The beast had emerged from the forest and was looking about through his weak eyes, evidently in search of them. Tarzan raised his voice in the weird notes of the Tor-o-don’s cry, “Whee-oo! Whee-oo! Whee-oo!” For a moment the great beast stood motionless, his attention riveted by the call. The ape-man advanced straight toward him, Jane Clayton at his elbow. “Whee-oo!” he cried again peremptorily. A low rumble rolled from the gryf’s cavernous chest in answer to the call, and the beast moved slowly toward them.
“Fine!” exclaimed Tarzan. “The odds are in our favor now. You can keep your nerve?—but I do not need to ask.”
“I know no fear when I am with Tarzan of the Apes,” she replied softly, and he felt the pressure of her soft fingers on his arm.
And thus the two approached the giant monster of a forgotten epoch until they stood close in the shadow of a mighty shoulder. “Whee-oo!” shouted Tarzan and struck the hideous snout with the shaft of the spear. The vicious side snap that did not reach its mark—that evidently was not intended to reach its mark—was the hoped-for answer.
“Come,” said Tarzan, and taking Jane by the hand he led her around behind the monster and up the broad tail to the great, horned back. “Now will we ride in the state that our forebears knew, before which the pomp of modern kings pales into cheap and tawdry insignificance. How would you like to canter through Hyde Park on a mount like this?”
“I am afraid the Bobbies would be shocked by our riding habits, John,” she cried, laughingly.
Tarzan guided the gryf in the direction that they wished to go. Steep embankments and rivers proved no slightest obstacle to the ponderous creature.
“A prehistoric tank, this,” Jane assured him, and laughing and talking they continued on their way. Once they came unexpectedly upon a dozen Ho-don warriors as the gryf emerged suddenly into a small clearing. The fellows were lying about in the shade of a single tree that grew alone. When they saw the beast they leaped to their feet in consternation and at their shouts the gryf issued his hideous, challenging bellow and charged them. The warriors fled in all directions while Tarzan belabored the beast across the snout with his spear in an effort to control him, and at last he succeeded, just as the gryf was almost upon one poor devil that it seemed to have singled out for its special prey. With an angry grunt the gryf stopped and the man, with a single backward glance that showed a face white with terror, disappeared in the jungle he had been seeking to reach.

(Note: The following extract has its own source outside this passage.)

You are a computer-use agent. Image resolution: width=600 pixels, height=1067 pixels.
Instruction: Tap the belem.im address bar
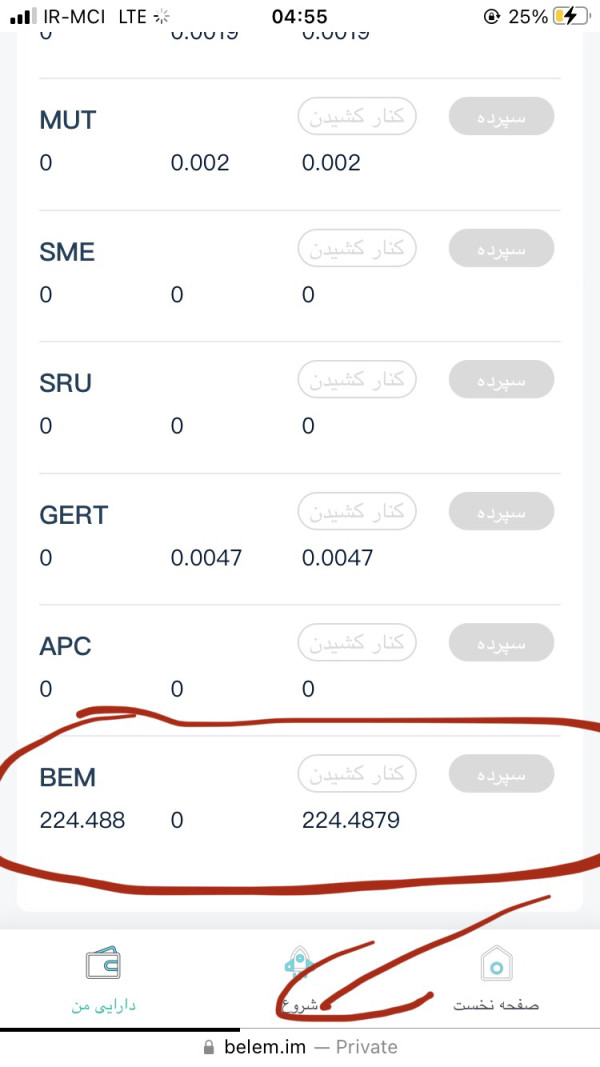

The ape-man was elated. He had doubted that he could control the beast should it take it into its head to charge a victim and had intended abandoning it before they reached the Kor-ul-ja. Now he altered his plans—they would ride to the very village of Om-at upon the gryf, and the Kor-ul-ja would have food for conversation for many generations to come. Nor was it the theatric instinct of the ape-man alone that gave favor to this plan. The element of Jane’s safety entered into the matter for he knew that she would be safe from man and beast alike so long as she rode upon the back of Pal-ul-don’s most formidable creature.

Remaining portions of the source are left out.